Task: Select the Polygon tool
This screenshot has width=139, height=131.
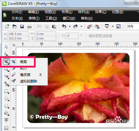Action: 7,106
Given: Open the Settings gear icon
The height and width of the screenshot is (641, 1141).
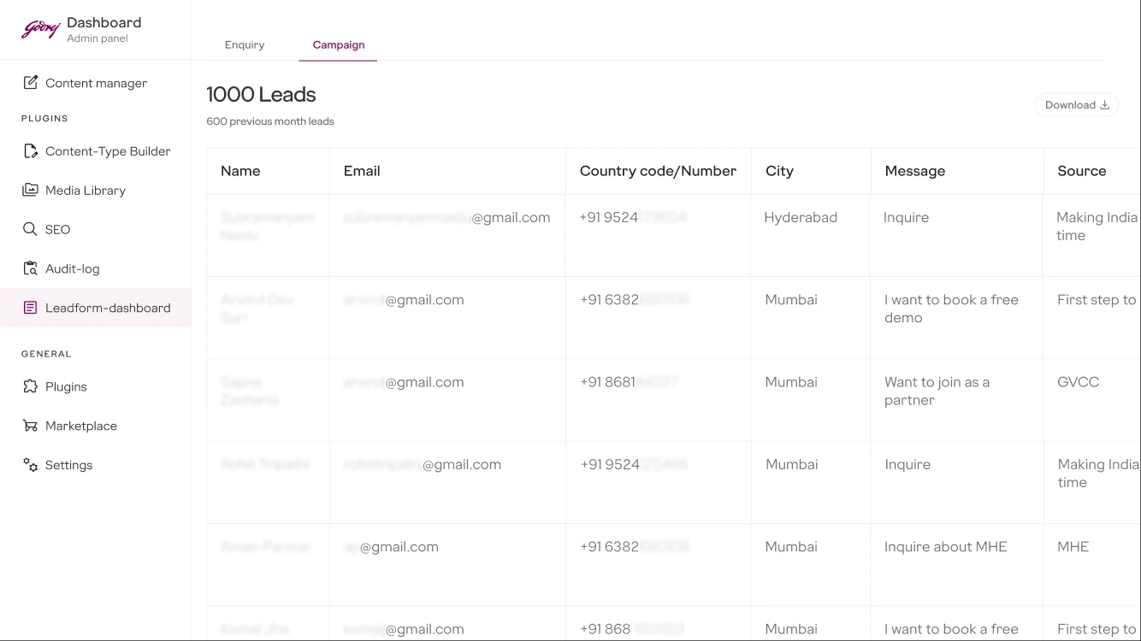Looking at the screenshot, I should 30,464.
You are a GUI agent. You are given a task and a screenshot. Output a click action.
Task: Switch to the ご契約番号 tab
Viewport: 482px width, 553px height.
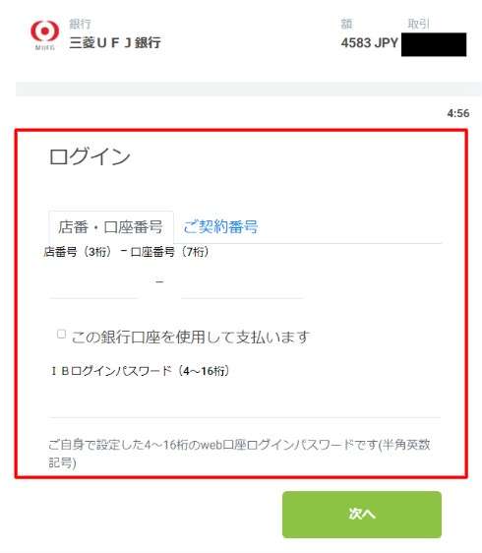point(220,226)
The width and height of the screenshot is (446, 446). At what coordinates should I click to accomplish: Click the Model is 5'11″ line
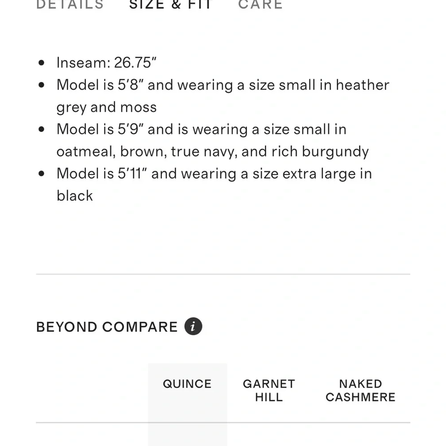[214, 173]
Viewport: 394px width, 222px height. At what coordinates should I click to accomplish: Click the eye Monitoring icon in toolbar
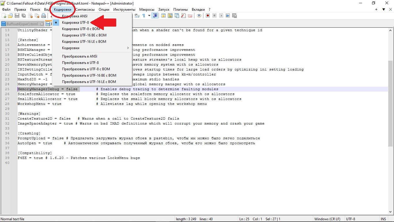(x=199, y=16)
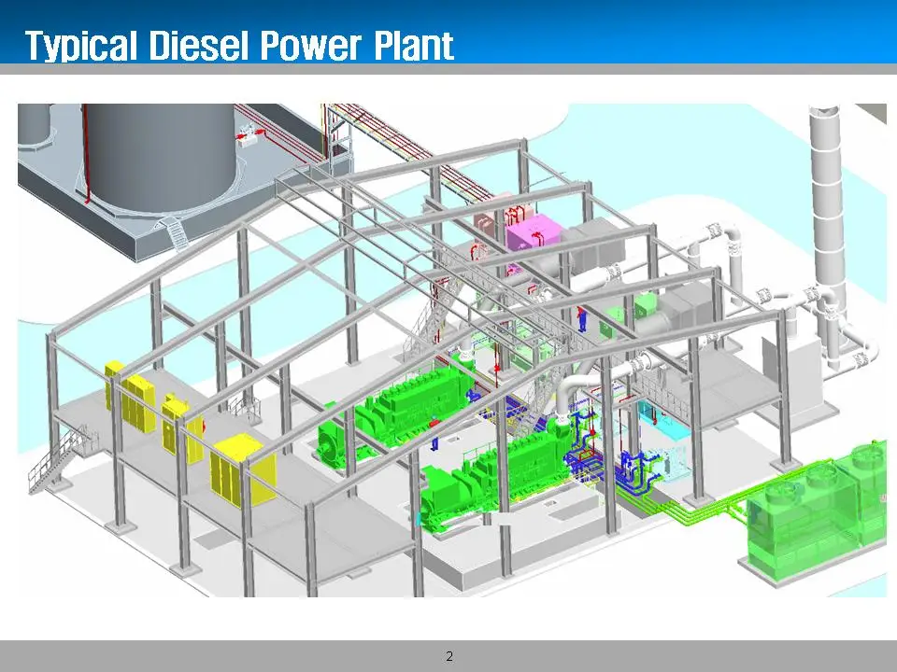Select the large gray cylindrical storage tank
The height and width of the screenshot is (672, 897).
pyautogui.click(x=159, y=149)
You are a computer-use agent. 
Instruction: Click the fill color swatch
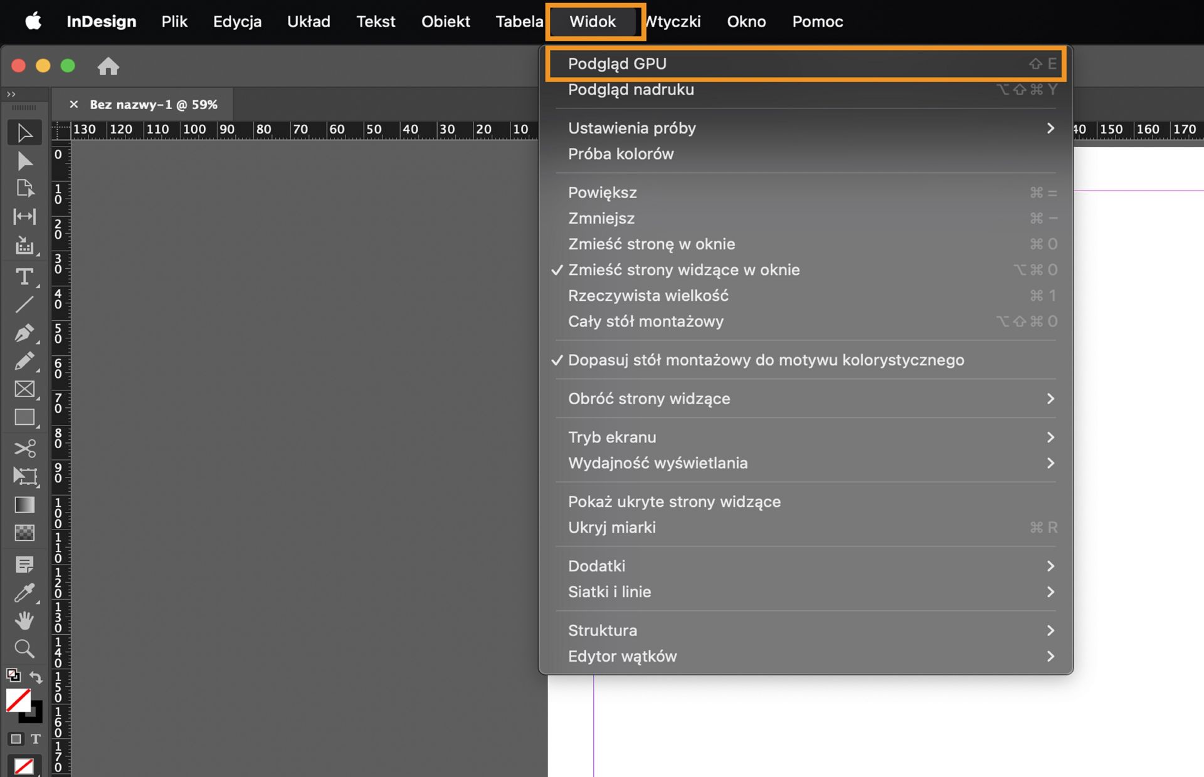(18, 701)
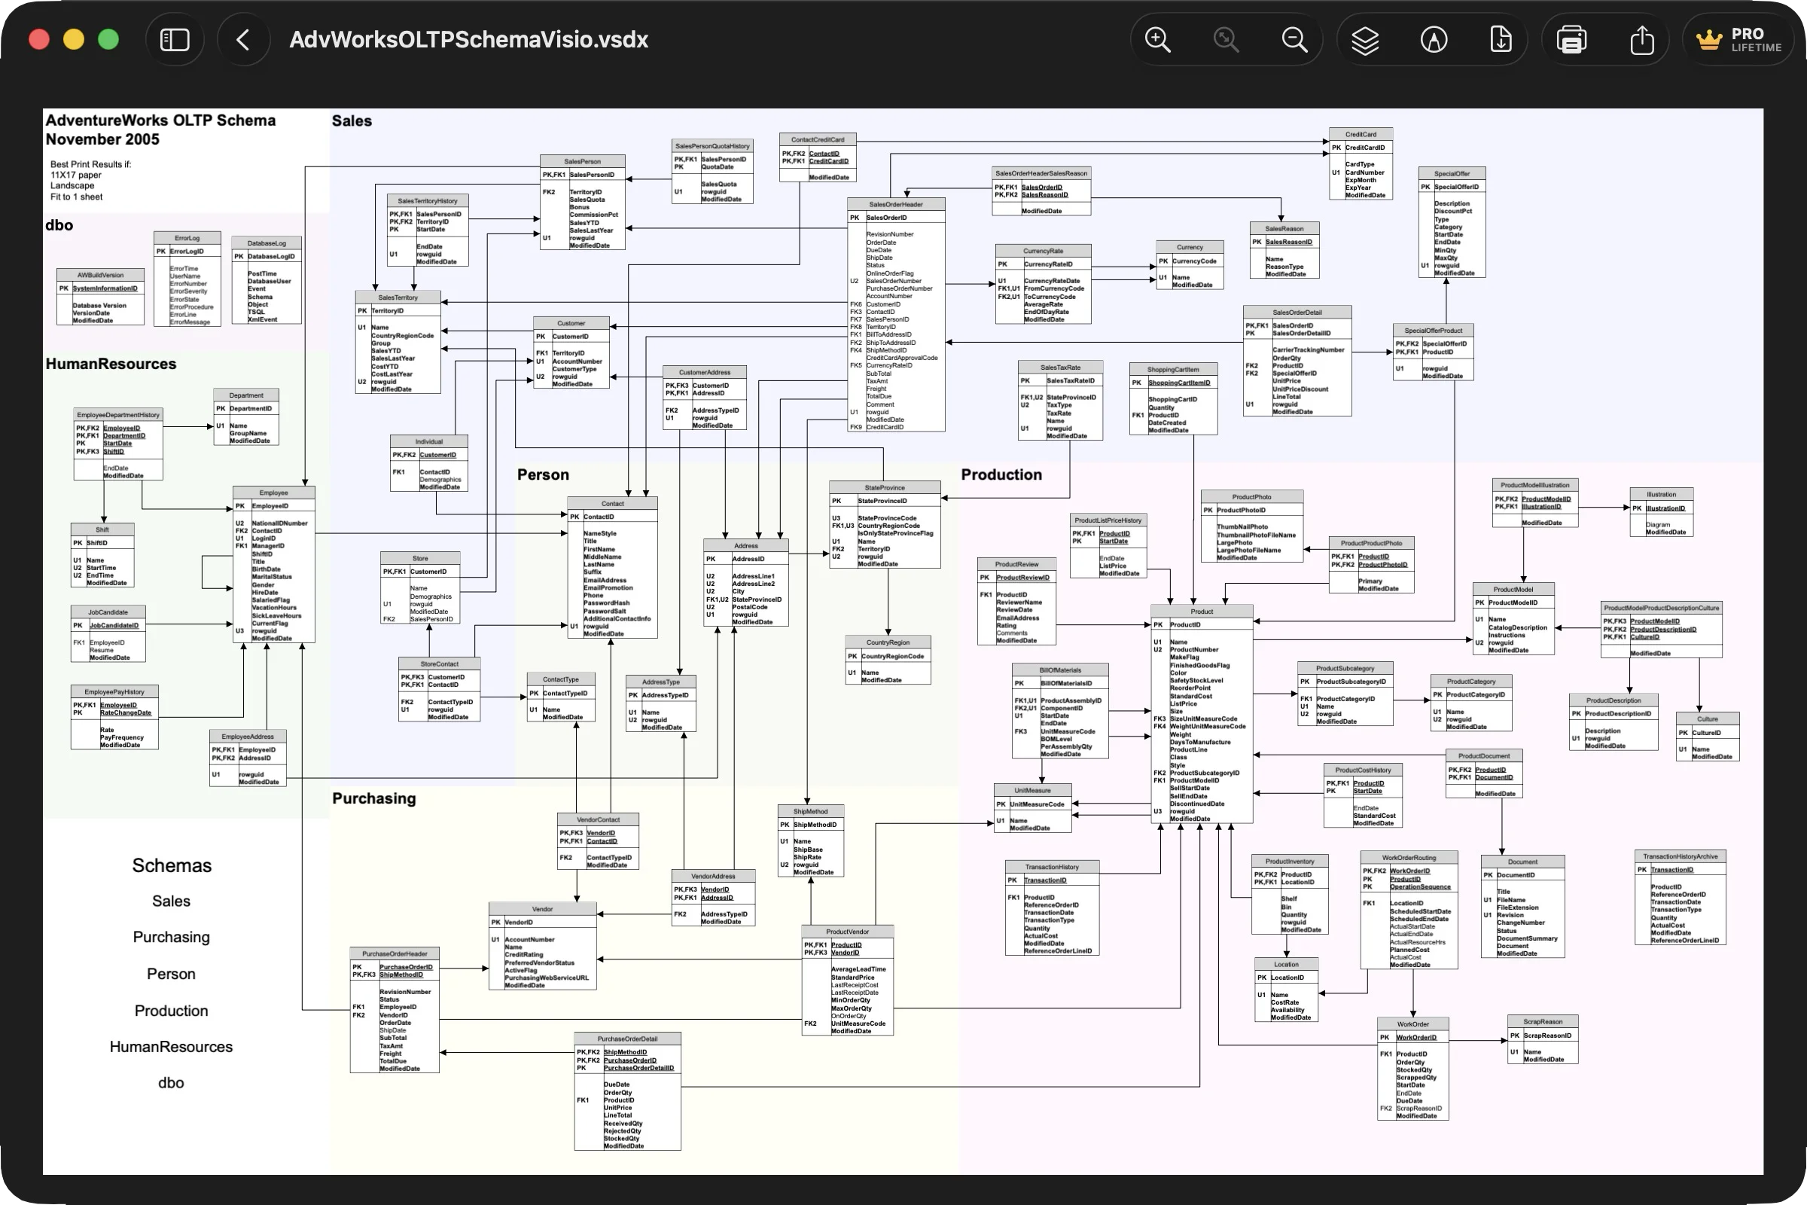Share the document via the share icon
This screenshot has height=1205, width=1807.
coord(1643,38)
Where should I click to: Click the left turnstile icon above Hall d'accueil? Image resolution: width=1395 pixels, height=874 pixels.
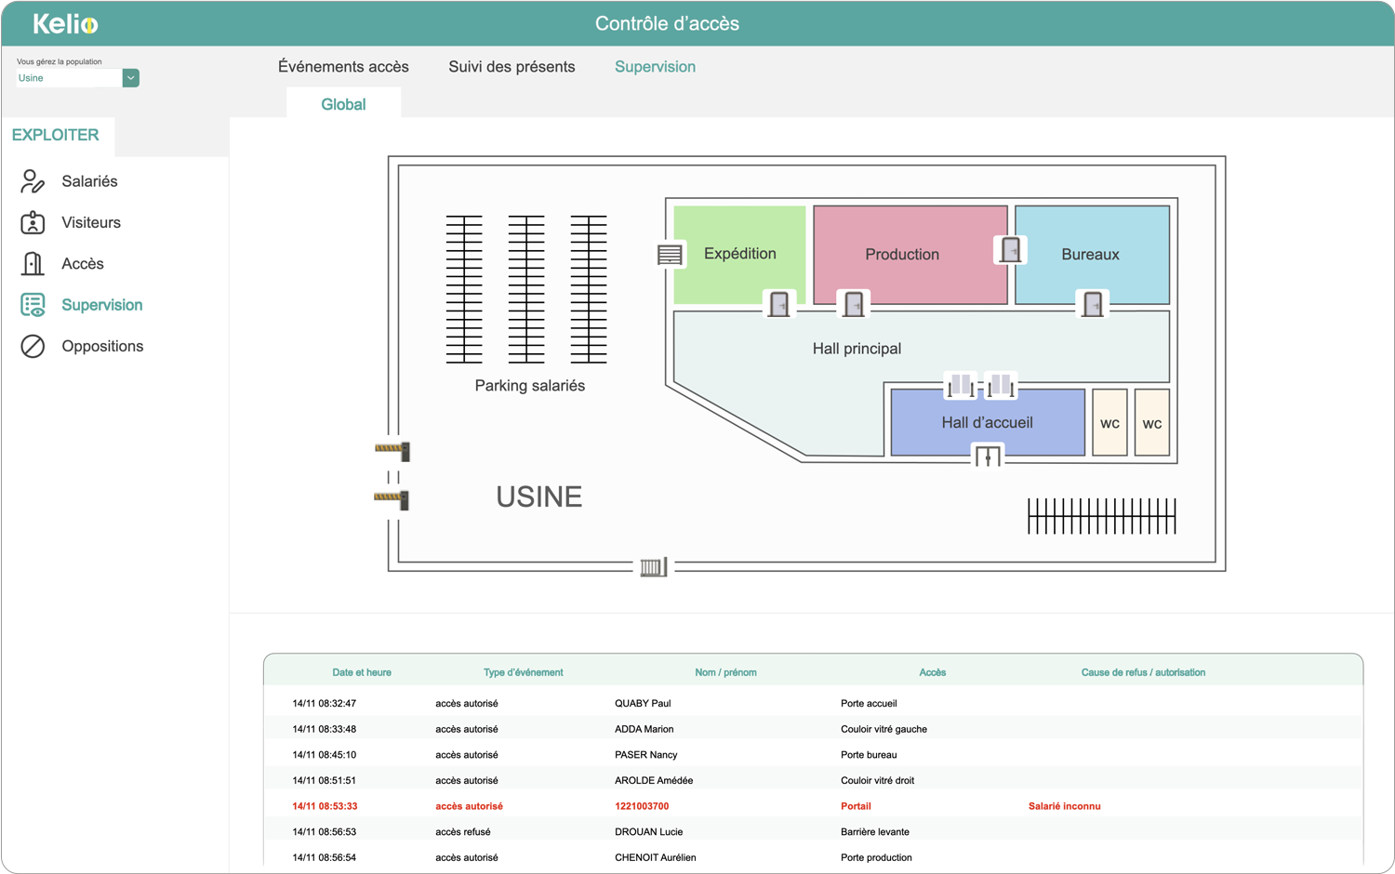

——————————

■ **What the exercise asks**:
Copy out the records word for word, starting at the line containing "You are a computer-use agent." and continuing through the end of the records, with the pictures left out.

■ **Response**:
You are a computer-use agent. 
Instruction: Click the fill color swatch
(18, 701)
Share the document via the share icon
This screenshot has height=1205, width=1807.
coord(1643,38)
Where should I click to: Click the left turnstile icon above Hall d'accueil? Image resolution: width=1395 pixels, height=874 pixels.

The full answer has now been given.